**WHAT YOU HAVE TO DO**
If a line of the records contains the string "bell", copy it out.

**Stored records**

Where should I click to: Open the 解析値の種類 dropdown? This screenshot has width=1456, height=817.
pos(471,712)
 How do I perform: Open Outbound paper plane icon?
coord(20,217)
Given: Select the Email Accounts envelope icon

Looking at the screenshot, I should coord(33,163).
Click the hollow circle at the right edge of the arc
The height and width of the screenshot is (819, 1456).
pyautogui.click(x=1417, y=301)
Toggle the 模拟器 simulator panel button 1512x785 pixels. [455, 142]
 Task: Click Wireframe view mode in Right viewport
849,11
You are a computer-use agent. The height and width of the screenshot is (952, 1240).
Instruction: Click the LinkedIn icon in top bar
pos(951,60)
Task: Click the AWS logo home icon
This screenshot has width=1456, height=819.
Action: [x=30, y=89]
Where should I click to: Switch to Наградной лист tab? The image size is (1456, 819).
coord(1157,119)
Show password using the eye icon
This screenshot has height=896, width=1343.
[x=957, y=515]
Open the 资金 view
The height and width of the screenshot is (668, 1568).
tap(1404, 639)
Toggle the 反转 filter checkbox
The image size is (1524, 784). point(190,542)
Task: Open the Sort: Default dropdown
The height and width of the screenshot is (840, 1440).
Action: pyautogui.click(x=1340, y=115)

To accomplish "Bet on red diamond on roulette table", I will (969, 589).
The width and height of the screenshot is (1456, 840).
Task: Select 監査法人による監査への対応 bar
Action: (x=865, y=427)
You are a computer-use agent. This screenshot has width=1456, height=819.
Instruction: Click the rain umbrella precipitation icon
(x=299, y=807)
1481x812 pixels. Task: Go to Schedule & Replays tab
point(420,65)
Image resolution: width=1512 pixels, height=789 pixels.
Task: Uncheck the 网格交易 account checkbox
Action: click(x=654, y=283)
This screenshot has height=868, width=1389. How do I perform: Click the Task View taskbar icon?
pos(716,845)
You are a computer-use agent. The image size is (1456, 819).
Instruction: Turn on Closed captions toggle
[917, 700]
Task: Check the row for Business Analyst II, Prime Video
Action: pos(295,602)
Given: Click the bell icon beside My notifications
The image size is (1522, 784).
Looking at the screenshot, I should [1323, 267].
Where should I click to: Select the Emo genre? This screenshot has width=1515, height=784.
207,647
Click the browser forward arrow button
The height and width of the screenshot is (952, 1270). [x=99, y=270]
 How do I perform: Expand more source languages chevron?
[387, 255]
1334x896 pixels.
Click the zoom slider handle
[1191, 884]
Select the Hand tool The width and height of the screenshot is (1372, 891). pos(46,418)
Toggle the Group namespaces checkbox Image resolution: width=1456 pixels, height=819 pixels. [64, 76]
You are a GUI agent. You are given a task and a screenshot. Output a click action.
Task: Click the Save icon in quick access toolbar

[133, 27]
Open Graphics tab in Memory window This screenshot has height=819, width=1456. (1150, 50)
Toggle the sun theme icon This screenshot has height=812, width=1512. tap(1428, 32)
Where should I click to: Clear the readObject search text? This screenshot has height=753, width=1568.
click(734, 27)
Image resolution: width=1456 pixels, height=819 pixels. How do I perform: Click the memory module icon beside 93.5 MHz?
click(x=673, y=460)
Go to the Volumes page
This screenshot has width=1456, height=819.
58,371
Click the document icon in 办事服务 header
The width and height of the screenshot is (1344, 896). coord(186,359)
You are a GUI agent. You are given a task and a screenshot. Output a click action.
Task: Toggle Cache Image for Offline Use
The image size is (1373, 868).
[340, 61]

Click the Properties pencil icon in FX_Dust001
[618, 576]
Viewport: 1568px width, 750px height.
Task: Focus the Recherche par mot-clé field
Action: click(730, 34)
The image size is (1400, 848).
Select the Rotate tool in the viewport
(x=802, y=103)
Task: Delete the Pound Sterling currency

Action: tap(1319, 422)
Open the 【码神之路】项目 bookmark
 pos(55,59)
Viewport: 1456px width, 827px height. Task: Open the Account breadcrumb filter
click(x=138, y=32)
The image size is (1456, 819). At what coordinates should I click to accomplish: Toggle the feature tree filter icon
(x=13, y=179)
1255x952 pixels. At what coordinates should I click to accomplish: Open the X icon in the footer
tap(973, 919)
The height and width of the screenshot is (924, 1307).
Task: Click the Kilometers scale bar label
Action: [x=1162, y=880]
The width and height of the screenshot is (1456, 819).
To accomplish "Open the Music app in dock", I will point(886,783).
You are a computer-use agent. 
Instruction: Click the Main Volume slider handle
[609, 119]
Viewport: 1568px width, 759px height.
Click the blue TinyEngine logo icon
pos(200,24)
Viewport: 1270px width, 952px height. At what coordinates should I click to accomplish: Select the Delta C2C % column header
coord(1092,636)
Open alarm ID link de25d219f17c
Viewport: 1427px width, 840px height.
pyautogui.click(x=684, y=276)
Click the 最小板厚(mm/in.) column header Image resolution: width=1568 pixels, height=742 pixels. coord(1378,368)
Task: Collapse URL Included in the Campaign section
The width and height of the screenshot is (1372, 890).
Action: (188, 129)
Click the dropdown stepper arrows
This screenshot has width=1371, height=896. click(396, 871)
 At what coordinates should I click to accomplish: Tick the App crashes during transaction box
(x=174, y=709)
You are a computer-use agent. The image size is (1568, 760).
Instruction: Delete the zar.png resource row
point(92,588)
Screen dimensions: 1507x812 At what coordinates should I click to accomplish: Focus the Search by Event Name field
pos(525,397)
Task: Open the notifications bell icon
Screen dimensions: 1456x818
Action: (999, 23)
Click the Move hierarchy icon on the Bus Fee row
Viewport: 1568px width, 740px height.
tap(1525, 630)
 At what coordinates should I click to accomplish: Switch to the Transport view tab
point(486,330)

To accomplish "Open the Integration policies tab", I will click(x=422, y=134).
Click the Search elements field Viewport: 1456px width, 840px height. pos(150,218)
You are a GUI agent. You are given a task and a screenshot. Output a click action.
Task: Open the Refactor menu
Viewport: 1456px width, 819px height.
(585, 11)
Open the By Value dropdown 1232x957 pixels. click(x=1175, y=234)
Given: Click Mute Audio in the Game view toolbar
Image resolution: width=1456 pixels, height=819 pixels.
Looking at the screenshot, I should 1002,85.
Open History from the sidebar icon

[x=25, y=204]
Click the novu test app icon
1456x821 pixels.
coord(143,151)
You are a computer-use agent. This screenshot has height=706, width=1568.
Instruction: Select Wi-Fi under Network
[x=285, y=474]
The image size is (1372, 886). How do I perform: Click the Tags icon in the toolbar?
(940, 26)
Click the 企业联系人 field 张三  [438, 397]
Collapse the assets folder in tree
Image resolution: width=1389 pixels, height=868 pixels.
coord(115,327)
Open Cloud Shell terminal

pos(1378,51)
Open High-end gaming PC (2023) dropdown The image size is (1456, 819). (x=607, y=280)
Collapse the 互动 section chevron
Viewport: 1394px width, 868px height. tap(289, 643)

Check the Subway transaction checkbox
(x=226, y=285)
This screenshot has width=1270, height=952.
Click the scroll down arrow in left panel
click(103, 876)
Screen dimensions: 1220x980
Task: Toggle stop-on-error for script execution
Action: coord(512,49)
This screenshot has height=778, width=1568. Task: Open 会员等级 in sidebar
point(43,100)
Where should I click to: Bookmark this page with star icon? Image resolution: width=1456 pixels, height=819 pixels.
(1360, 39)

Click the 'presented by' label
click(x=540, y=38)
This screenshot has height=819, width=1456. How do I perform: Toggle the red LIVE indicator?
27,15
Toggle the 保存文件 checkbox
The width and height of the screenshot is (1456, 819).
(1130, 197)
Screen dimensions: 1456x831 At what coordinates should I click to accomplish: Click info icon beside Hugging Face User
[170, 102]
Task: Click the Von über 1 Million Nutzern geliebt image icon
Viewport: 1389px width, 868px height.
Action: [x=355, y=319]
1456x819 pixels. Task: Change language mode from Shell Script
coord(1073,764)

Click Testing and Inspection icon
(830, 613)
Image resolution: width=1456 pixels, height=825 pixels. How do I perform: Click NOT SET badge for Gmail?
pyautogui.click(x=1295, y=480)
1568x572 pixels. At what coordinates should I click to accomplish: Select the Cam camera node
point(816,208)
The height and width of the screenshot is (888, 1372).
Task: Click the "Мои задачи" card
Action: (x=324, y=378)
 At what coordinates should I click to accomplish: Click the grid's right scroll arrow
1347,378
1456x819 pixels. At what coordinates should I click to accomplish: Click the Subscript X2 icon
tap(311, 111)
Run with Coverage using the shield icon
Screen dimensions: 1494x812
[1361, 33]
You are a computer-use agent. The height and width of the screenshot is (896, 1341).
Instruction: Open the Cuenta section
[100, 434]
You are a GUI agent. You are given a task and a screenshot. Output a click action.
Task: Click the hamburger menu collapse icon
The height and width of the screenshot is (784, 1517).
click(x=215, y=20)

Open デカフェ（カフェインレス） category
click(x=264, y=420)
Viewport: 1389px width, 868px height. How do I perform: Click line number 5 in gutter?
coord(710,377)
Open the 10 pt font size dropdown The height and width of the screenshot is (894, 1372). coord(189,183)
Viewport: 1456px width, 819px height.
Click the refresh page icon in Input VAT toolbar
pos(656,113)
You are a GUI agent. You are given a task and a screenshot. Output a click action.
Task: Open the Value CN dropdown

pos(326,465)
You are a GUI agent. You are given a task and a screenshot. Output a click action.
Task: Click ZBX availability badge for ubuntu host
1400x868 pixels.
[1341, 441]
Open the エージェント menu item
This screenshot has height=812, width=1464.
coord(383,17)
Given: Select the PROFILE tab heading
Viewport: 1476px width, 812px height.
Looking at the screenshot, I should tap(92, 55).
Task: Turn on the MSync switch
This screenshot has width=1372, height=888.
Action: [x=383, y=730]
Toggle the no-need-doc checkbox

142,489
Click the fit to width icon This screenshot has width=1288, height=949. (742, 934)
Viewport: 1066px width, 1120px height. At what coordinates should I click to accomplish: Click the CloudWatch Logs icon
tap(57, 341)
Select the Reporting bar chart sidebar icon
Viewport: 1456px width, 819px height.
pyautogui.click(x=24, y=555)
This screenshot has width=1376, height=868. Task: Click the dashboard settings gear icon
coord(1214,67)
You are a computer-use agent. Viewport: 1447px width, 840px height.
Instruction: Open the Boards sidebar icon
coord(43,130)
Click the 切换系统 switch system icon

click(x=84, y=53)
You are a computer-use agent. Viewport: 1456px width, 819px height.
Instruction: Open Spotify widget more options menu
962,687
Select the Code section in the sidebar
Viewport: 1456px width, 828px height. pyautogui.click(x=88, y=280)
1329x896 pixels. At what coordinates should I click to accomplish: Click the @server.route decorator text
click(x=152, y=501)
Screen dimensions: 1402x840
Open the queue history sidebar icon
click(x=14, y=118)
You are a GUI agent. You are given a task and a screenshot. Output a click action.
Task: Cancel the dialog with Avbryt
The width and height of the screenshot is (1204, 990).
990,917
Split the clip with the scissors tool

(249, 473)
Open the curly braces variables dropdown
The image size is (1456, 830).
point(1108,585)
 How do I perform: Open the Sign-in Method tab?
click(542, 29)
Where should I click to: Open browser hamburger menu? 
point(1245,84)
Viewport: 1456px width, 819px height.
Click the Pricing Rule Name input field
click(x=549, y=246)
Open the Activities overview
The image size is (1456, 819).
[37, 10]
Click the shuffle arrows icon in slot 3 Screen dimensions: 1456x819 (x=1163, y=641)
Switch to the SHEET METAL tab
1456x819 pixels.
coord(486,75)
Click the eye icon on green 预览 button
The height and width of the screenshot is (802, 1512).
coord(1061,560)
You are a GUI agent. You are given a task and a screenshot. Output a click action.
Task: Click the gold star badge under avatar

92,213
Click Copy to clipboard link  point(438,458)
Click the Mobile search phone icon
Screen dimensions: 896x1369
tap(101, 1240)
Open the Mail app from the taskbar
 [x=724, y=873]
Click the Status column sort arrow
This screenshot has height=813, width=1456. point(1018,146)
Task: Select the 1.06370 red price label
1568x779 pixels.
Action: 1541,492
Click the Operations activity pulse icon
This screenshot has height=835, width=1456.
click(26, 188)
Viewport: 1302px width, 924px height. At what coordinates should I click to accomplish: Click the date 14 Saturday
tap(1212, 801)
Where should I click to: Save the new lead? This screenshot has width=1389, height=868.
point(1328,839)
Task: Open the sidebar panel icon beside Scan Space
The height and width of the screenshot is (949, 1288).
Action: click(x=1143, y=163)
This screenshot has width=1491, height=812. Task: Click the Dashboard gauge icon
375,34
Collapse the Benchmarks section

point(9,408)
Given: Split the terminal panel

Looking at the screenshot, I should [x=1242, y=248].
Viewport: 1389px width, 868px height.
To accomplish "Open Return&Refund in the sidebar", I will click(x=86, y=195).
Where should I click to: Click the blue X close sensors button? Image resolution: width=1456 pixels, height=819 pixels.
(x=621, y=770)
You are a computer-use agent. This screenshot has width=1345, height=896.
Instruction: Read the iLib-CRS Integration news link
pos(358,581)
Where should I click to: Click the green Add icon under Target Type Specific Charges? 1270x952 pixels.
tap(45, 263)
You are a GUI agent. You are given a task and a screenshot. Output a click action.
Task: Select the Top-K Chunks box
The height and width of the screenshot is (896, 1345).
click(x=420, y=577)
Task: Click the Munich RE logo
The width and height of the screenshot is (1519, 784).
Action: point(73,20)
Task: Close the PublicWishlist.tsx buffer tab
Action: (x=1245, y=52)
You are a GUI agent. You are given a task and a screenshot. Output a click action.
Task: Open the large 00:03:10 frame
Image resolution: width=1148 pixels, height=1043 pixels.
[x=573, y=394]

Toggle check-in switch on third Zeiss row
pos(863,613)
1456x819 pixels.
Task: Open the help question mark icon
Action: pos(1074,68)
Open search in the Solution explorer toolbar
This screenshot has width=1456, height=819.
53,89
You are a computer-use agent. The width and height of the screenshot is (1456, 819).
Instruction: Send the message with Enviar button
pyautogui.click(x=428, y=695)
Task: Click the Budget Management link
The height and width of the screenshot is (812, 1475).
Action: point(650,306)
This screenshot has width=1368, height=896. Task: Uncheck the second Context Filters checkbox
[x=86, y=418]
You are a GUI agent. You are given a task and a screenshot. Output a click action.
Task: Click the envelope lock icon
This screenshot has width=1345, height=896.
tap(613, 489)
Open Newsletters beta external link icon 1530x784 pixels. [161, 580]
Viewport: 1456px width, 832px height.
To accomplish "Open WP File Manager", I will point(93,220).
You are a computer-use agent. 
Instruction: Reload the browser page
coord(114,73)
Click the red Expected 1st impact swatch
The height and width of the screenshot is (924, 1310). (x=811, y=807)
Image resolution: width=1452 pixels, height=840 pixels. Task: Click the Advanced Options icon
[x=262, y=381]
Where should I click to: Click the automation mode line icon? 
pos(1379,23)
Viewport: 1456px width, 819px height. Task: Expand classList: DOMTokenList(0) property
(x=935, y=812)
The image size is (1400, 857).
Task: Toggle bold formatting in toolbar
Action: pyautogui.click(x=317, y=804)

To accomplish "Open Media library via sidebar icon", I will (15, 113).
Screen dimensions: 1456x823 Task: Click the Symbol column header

**FINISHED EXERCISE**
Given: Click the bell icon beside My notifications
Task: Open the notifications bell icon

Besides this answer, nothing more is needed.